The name Point Betsie originates from the Native American people who were in the area and communicating with the French at the time. The French “Pointe Aux Bec Scies” comes from the Indigenous word “Ug-Zig-A-Zee-Bee” which People of the Three Fires [Tribal] Council gave to a river flowing into Lake Michigan just a few miles to the south, where sawbill or Merganser ducks thrived. Translated, Point Betsie means Saw Beak Point.  Construction of Point Betsie began in 1854 and was completed in 1858, with service beginning in the shipping season of 1859. The lighthouse was constructed at a cost of $5,000. The light was the site of one of the earliest Life-Saving Stations, built in 1875. The cost of the Life Saving Station was $3,000.  Point Betsie was built with Cream City Brick and the plans called for a light 37 feet in height from the foundation to the top of the ventilator ball. Placement of the structure, on the dunes, exacted the lighthouse at a focal plane of 52 feet above lake level. Five concentric brick rings encircling the tower beneath the lantern, each successively larger in diameter than the lower ring, formed a support for the gallery on which a decagonal cast iron lantern was installed. In 1900, due to a critical need for a day marker, the Point Betsie tower and dwelling were painted white, and the roof and parapet were painted red.

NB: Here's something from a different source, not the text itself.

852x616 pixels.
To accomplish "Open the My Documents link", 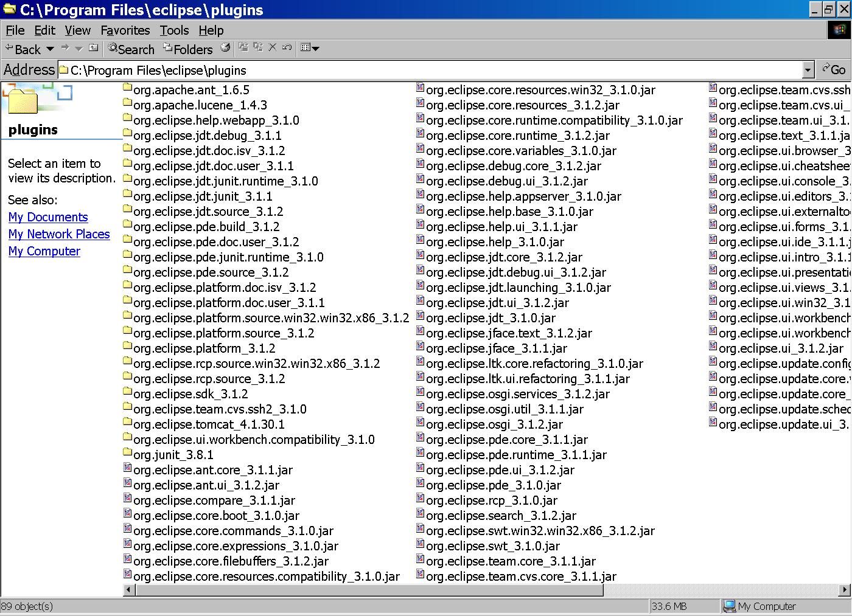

Point Betsie was the last lighthouse on Lake Michigan to be completely automated; a white, Vega VRB-25 was installed in 1983. Before automation, the lantern room was fitted with a Fourth Order Fresnel (pronounced fruh-nel) Lens. The “wickies” operated this light for 106 years. .
“In 2010, this site received The Governor’s Award for Historic Preservation. Today, with 300 members strong, The Friends of Point Betsie Lighthouse continue to preserve the site, and educate the public about Point Betsie Lighthouse. Dedicated volunteers and caring individuals serve as museum guides to the delight of guests who will often hear stories steeped in history and lore. To many, Point Betsie is arguably one of the finest of all historical lighthouse sites in the Great Lakes region.
Point Betsie is listed on the National Register of Historic Places, Reference #84001375.
We welcome you to Point Betsie Lighthouse! Come visit us for a tour or to spend some time on our beautiful beach. Inside the lighthouse you will find interesting exhibits telling the history of Point Betsie along with examples of the living conditions that the lighthouse keepers experienced. Experience an exhilarating view from the top of the lighthouse tower. It is only 34 steps up a spiral staircase. You will enjoy stories told by an knowledgeable docent.